Work task ▸ Could you write out the records below exactly as they appear, leaving out any pictures?

Records for processing ▸
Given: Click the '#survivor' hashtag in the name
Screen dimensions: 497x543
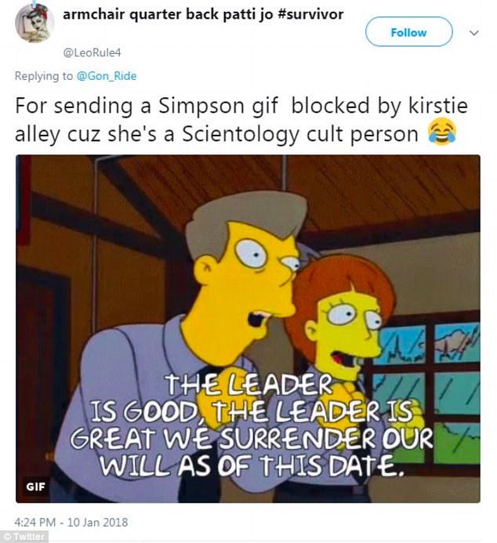Looking at the screenshot, I should pos(310,14).
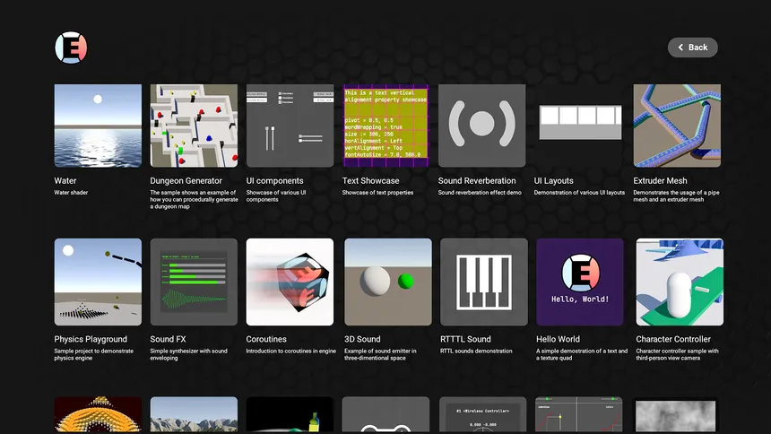Screen dimensions: 771x434
Task: Open the Dungeon Generator sample thumbnail
Action: (194, 126)
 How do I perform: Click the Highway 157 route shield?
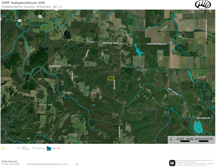point(40,16)
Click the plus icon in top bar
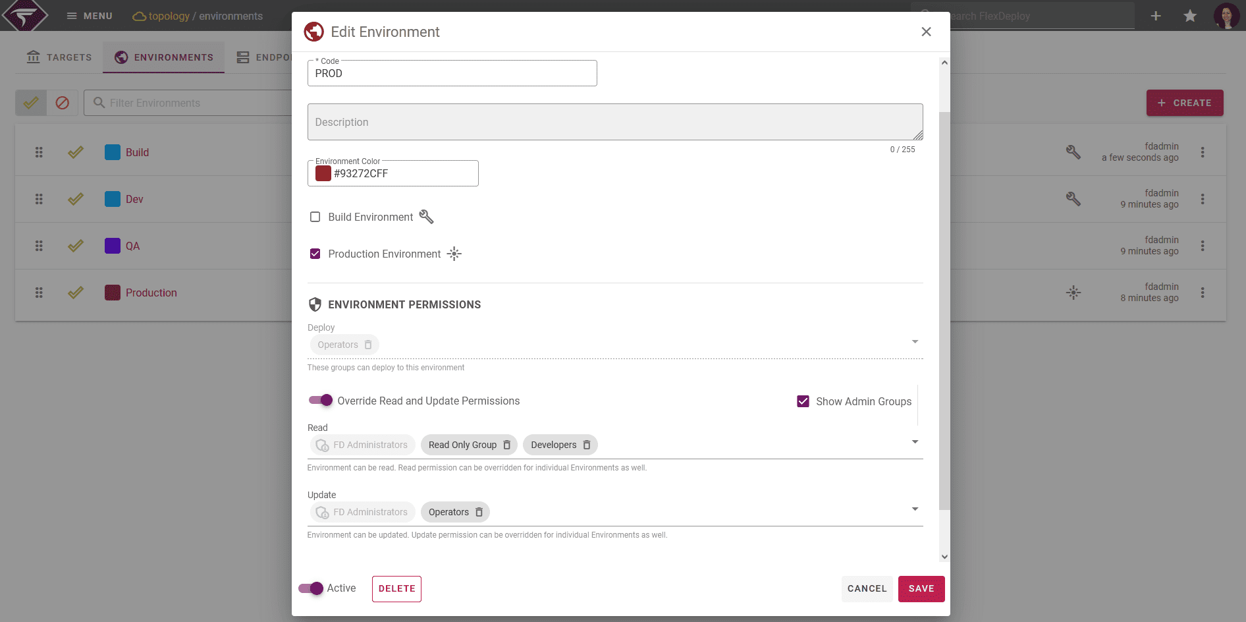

Answer box ▸
Given: Click the '#survivor' hashtag in the name
Screen dimensions: 497x543
Looking at the screenshot, I should pos(310,14).
Screen dimensions: 771x434
Task: Open the Dungeon Generator sample thumbnail
Action: (194, 126)
 How do I perform: Click the Highway 157 route shield?
point(40,16)
Click the plus icon in top bar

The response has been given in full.